◆ GIVEN EXERCISE
Reproduce each of the following records word for word, without changing anything.

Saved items
··········

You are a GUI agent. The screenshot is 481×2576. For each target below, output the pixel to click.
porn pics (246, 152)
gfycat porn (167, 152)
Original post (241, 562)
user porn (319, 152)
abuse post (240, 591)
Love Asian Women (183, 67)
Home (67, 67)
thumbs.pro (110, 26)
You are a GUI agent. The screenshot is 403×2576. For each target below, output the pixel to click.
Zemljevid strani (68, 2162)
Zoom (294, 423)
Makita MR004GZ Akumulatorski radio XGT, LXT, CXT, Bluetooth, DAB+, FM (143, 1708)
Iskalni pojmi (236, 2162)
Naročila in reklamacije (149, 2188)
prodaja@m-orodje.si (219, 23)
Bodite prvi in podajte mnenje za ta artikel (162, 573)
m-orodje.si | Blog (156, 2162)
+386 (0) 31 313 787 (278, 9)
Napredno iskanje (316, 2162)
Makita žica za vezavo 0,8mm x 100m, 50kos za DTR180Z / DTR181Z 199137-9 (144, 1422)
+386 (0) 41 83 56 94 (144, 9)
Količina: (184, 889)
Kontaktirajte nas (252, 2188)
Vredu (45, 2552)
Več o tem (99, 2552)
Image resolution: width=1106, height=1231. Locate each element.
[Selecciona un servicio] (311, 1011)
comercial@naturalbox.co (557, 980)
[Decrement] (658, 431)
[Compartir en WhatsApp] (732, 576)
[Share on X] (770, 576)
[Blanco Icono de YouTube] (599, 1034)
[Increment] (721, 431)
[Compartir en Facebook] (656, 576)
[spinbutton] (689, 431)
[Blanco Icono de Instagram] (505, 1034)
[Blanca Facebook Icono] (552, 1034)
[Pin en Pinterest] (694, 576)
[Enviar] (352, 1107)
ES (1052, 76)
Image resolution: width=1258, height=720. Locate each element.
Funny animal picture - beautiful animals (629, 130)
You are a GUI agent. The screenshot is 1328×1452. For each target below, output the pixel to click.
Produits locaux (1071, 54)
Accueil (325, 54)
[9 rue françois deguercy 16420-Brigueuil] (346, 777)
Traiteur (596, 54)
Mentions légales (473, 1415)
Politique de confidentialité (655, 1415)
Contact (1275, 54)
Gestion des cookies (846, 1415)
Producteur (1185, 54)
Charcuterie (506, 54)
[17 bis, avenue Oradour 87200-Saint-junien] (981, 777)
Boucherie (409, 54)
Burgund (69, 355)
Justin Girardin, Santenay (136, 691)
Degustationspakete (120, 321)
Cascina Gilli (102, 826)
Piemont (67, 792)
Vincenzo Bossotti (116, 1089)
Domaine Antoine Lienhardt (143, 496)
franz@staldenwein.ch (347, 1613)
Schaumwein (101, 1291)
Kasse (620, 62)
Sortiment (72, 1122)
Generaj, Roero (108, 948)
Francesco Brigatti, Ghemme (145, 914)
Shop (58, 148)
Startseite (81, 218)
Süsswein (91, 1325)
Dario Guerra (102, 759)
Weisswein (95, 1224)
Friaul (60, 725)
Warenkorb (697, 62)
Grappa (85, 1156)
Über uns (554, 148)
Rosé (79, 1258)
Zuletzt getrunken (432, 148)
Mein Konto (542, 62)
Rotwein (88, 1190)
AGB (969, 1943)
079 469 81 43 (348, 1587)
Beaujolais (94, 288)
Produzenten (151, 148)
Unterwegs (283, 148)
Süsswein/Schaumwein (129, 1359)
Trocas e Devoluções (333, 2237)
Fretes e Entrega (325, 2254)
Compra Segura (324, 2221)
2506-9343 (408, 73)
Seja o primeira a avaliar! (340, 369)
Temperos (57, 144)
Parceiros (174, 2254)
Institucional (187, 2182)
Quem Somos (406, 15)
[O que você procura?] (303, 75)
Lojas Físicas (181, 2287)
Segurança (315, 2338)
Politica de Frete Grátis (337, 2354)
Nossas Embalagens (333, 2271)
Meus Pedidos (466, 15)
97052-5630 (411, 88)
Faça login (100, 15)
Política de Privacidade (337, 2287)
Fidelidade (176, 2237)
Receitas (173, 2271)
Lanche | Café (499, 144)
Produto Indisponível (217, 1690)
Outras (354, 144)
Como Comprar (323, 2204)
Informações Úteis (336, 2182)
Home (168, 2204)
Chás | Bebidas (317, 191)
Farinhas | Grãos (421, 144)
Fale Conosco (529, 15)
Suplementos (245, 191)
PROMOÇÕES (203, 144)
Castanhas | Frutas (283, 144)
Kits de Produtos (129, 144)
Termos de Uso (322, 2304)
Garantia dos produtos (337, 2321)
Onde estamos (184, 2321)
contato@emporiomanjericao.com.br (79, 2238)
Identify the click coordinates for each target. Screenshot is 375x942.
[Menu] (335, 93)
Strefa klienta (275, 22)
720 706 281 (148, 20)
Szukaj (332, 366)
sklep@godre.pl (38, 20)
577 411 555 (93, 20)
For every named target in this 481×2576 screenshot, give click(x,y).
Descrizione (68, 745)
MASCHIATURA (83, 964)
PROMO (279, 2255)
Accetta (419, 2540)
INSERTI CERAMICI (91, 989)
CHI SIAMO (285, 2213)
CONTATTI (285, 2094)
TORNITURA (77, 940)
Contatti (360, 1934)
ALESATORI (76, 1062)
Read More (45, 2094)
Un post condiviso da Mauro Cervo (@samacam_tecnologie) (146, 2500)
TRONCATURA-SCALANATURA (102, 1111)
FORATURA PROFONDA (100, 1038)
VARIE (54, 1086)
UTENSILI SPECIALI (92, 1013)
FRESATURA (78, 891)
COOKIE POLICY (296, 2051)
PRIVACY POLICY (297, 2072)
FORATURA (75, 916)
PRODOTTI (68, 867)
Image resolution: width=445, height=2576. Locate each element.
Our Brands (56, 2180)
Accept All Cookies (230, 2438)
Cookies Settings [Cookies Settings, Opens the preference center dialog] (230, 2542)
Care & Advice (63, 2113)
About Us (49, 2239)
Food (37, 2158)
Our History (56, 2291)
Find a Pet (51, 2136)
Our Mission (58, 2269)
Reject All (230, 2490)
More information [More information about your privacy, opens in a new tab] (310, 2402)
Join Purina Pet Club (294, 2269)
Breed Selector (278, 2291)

··········

◆ RESPONSE BELOW
You are a GUI agent. The screenshot is 481×2576. For each target below, output the pixel to click.
porn pics (246, 152)
gfycat porn (167, 152)
Original post (241, 562)
user porn (319, 152)
abuse post (240, 591)
Love Asian Women (183, 67)
Home (67, 67)
thumbs.pro (110, 26)
You are a GUI agent. The screenshot is 403×2576. For each target below, output the pixel to click.
Zemljevid strani (68, 2162)
Zoom (294, 423)
Makita MR004GZ Akumulatorski radio XGT, LXT, CXT, Bluetooth, DAB+, FM (143, 1708)
Iskalni pojmi (236, 2162)
Naročila in reklamacije (149, 2188)
prodaja@m-orodje.si (219, 23)
Bodite prvi in podajte mnenje za ta artikel (162, 573)
m-orodje.si | Blog (156, 2162)
+386 (0) 31 313 787 (278, 9)
Napredno iskanje (316, 2162)
Makita žica za vezavo 0,8mm x 100m, 50kos za DTR180Z / DTR181Z 199137-9 (144, 1422)
+386 (0) 41 83 56 94 (144, 9)
Količina: (184, 889)
Kontaktirajte nas (252, 2188)
Vredu (45, 2552)
Več o tem (99, 2552)
Image resolution: width=1106, height=1231. Locate each element.
[Selecciona un servicio] (311, 1011)
comercial@naturalbox.co (557, 980)
[Decrement] (658, 431)
[Compartir en WhatsApp] (732, 576)
[Share on X] (770, 576)
[Blanco Icono de YouTube] (599, 1034)
[Increment] (721, 431)
[Compartir en Facebook] (656, 576)
[spinbutton] (689, 431)
[Blanco Icono de Instagram] (505, 1034)
[Blanca Facebook Icono] (552, 1034)
[Pin en Pinterest] (694, 576)
[Enviar] (352, 1107)
ES (1052, 76)
Image resolution: width=1258, height=720. Locate each element.
Funny animal picture - beautiful animals (629, 130)
You are a GUI agent. The screenshot is 1328×1452. For each target below, output the pixel to click.
Produits locaux (1071, 54)
Accueil (325, 54)
[9 rue françois deguercy 16420-Brigueuil] (346, 777)
Traiteur (596, 54)
Mentions légales (473, 1415)
Politique de confidentialité (655, 1415)
Contact (1275, 54)
Gestion des cookies (846, 1415)
Producteur (1185, 54)
Charcuterie (506, 54)
[17 bis, avenue Oradour 87200-Saint-junien] (981, 777)
Boucherie (409, 54)
Burgund (69, 355)
Justin Girardin, Santenay (136, 691)
Degustationspakete (120, 321)
Cascina Gilli (102, 826)
Piemont (67, 792)
Vincenzo Bossotti (116, 1089)
Domaine Antoine Lienhardt (143, 496)
franz@staldenwein.ch (347, 1613)
Schaumwein (101, 1291)
Kasse (620, 62)
Sortiment (72, 1122)
Generaj, Roero (108, 948)
Francesco Brigatti, Ghemme (145, 914)
Shop (58, 148)
Startseite (81, 218)
Süsswein (91, 1325)
Dario Guerra (102, 759)
Weisswein (95, 1224)
Friaul (60, 725)
Warenkorb (697, 62)
Grappa (85, 1156)
Über uns (554, 148)
Rosé (79, 1258)
Zuletzt getrunken (432, 148)
Mein Konto (542, 62)
Rotwein (88, 1190)
AGB (969, 1943)
079 469 81 43 (348, 1587)
Beaujolais (94, 288)
Produzenten (151, 148)
Unterwegs (283, 148)
Süsswein/Schaumwein (129, 1359)
Trocas e Devoluções (333, 2237)
Fretes e Entrega (325, 2254)
Compra Segura (324, 2221)
2506-9343 (408, 73)
Seja o primeira a avaliar! (340, 369)
Temperos (57, 144)
Parceiros (174, 2254)
Institucional (187, 2182)
Quem Somos (406, 15)
[O que você procura?] (303, 75)
Lojas Físicas (181, 2287)
Segurança (315, 2338)
Politica de Frete Grátis (337, 2354)
Nossas Embalagens (333, 2271)
Meus Pedidos (466, 15)
97052-5630 (411, 88)
Faça login (100, 15)
Política de Privacidade (337, 2287)
Fidelidade (176, 2237)
Receitas (173, 2271)
Lanche | Café (499, 144)
Produto Indisponível (217, 1690)
Outras (354, 144)
Como Comprar (323, 2204)
Informações Úteis (336, 2182)
Home (168, 2204)
Chás | Bebidas (317, 191)
Farinhas | Grãos (421, 144)
Fale Conosco (529, 15)
Suplementos (245, 191)
PROMOÇÕES (203, 144)
Castanhas | Frutas (283, 144)
Kits de Produtos (129, 144)
Termos de Uso (322, 2304)
Garantia dos produtos (337, 2321)
Onde estamos (184, 2321)
contato@emporiomanjericao.com.br (79, 2238)
Identify the click coordinates for each target. Screenshot is 375x942.
[Menu] (335, 93)
Strefa klienta (275, 22)
720 706 281 (148, 20)
Szukaj (332, 366)
sklep@godre.pl (38, 20)
577 411 555 (93, 20)
For every named target in this 481×2576 screenshot, give click(x,y).
Descrizione (68, 745)
MASCHIATURA (83, 964)
PROMO (279, 2255)
Accetta (419, 2540)
INSERTI CERAMICI (91, 989)
CHI SIAMO (285, 2213)
CONTATTI (285, 2094)
TORNITURA (77, 940)
Contatti (360, 1934)
ALESATORI (76, 1062)
Read More (45, 2094)
Un post condiviso da Mauro Cervo (@samacam_tecnologie) (146, 2500)
TRONCATURA-SCALANATURA (102, 1111)
FORATURA PROFONDA (100, 1038)
VARIE (54, 1086)
UTENSILI SPECIALI (92, 1013)
FRESATURA (78, 891)
COOKIE POLICY (296, 2051)
PRIVACY POLICY (297, 2072)
FORATURA (75, 916)
PRODOTTI (68, 867)
Image resolution: width=445, height=2576. Locate each element.
Our Brands (56, 2180)
Accept All Cookies (230, 2438)
Cookies Settings [Cookies Settings, Opens the preference center dialog] (230, 2542)
Care & Advice (63, 2113)
About Us (49, 2239)
Food (37, 2158)
Our History (56, 2291)
Find a Pet (51, 2136)
Our Mission (58, 2269)
Reject All (230, 2490)
More information [More information about your privacy, opens in a new tab] (310, 2402)
Join Purina Pet Club (294, 2269)
Breed Selector (278, 2291)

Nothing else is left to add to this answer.